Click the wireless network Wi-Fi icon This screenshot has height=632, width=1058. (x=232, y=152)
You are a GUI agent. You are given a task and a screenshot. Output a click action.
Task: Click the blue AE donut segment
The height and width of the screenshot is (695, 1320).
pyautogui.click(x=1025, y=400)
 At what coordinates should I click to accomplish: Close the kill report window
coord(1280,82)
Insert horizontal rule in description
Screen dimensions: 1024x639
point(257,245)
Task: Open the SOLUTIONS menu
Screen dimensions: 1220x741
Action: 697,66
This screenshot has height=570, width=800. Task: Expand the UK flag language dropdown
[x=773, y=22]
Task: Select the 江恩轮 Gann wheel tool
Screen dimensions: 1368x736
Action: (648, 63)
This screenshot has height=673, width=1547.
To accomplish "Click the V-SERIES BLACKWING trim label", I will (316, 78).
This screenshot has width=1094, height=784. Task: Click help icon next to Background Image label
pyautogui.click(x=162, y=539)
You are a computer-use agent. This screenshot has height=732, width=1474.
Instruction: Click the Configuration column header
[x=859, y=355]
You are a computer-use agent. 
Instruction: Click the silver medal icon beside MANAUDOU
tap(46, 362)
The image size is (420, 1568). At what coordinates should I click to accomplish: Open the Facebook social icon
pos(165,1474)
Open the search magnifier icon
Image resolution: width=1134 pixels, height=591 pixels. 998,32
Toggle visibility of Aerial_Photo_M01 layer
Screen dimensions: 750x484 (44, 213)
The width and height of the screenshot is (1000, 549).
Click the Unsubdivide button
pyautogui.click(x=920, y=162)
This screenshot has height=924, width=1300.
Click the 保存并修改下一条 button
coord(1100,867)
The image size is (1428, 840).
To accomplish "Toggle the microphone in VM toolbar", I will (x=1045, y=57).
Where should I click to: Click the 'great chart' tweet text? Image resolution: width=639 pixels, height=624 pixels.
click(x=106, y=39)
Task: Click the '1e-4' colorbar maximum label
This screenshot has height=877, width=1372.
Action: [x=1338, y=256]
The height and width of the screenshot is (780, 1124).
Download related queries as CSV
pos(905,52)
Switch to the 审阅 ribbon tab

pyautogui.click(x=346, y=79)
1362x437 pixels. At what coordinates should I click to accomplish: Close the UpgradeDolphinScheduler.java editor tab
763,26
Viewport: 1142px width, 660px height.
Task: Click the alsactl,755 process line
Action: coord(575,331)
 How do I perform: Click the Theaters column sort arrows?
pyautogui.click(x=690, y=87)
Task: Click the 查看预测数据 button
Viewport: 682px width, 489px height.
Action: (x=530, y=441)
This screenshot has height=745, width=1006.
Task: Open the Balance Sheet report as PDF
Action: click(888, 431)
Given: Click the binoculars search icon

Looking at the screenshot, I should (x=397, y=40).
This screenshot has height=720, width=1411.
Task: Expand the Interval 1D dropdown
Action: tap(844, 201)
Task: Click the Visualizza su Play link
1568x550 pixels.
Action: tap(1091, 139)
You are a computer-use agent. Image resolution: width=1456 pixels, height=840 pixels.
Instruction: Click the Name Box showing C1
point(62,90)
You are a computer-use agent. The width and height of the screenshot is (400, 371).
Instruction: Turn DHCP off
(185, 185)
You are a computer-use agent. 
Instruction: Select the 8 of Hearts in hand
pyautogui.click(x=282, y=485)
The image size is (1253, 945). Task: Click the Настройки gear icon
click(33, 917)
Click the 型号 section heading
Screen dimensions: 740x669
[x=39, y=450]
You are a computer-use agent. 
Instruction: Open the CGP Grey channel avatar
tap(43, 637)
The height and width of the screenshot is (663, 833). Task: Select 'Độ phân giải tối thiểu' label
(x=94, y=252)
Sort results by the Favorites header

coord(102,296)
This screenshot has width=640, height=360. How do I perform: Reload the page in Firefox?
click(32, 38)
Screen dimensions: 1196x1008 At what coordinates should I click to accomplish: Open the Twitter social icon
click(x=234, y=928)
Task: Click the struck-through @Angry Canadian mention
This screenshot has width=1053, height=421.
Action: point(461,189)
-------
Output, please, only the lines running from the start of the entries through the line that contains "The image size is (1428, 840).", including both of those lines.

Click the wireless network Wi-Fi icon This screenshot has height=632, width=1058. (x=232, y=152)
You are a GUI agent. You are given a task and a screenshot. Output a click action.
Task: Click the blue AE donut segment
The height and width of the screenshot is (695, 1320).
pyautogui.click(x=1025, y=400)
 At what coordinates should I click to accomplish: Close the kill report window
coord(1280,82)
Insert horizontal rule in description
Screen dimensions: 1024x639
point(257,245)
Task: Open the SOLUTIONS menu
Screen dimensions: 1220x741
Action: 697,66
This screenshot has height=570, width=800. Task: Expand the UK flag language dropdown
[x=773, y=22]
Task: Select the 江恩轮 Gann wheel tool
Screen dimensions: 1368x736
Action: (648, 63)
This screenshot has height=673, width=1547.
To accomplish "Click the V-SERIES BLACKWING trim label", I will (316, 78).
This screenshot has width=1094, height=784. Task: Click help icon next to Background Image label
pyautogui.click(x=162, y=539)
You are a computer-use agent. This screenshot has height=732, width=1474.
Instruction: Click the Configuration column header
[x=859, y=355]
You are a computer-use agent. 
Instruction: Click the silver medal icon beside MANAUDOU
tap(46, 362)
The image size is (420, 1568). At what coordinates should I click to accomplish: Open the Facebook social icon
pos(165,1474)
Open the search magnifier icon
Image resolution: width=1134 pixels, height=591 pixels. 998,32
Toggle visibility of Aerial_Photo_M01 layer
Screen dimensions: 750x484 (44, 213)
The width and height of the screenshot is (1000, 549).
Click the Unsubdivide button
pyautogui.click(x=920, y=162)
This screenshot has height=924, width=1300.
Click the 保存并修改下一条 button
coord(1100,867)
The image size is (1428, 840).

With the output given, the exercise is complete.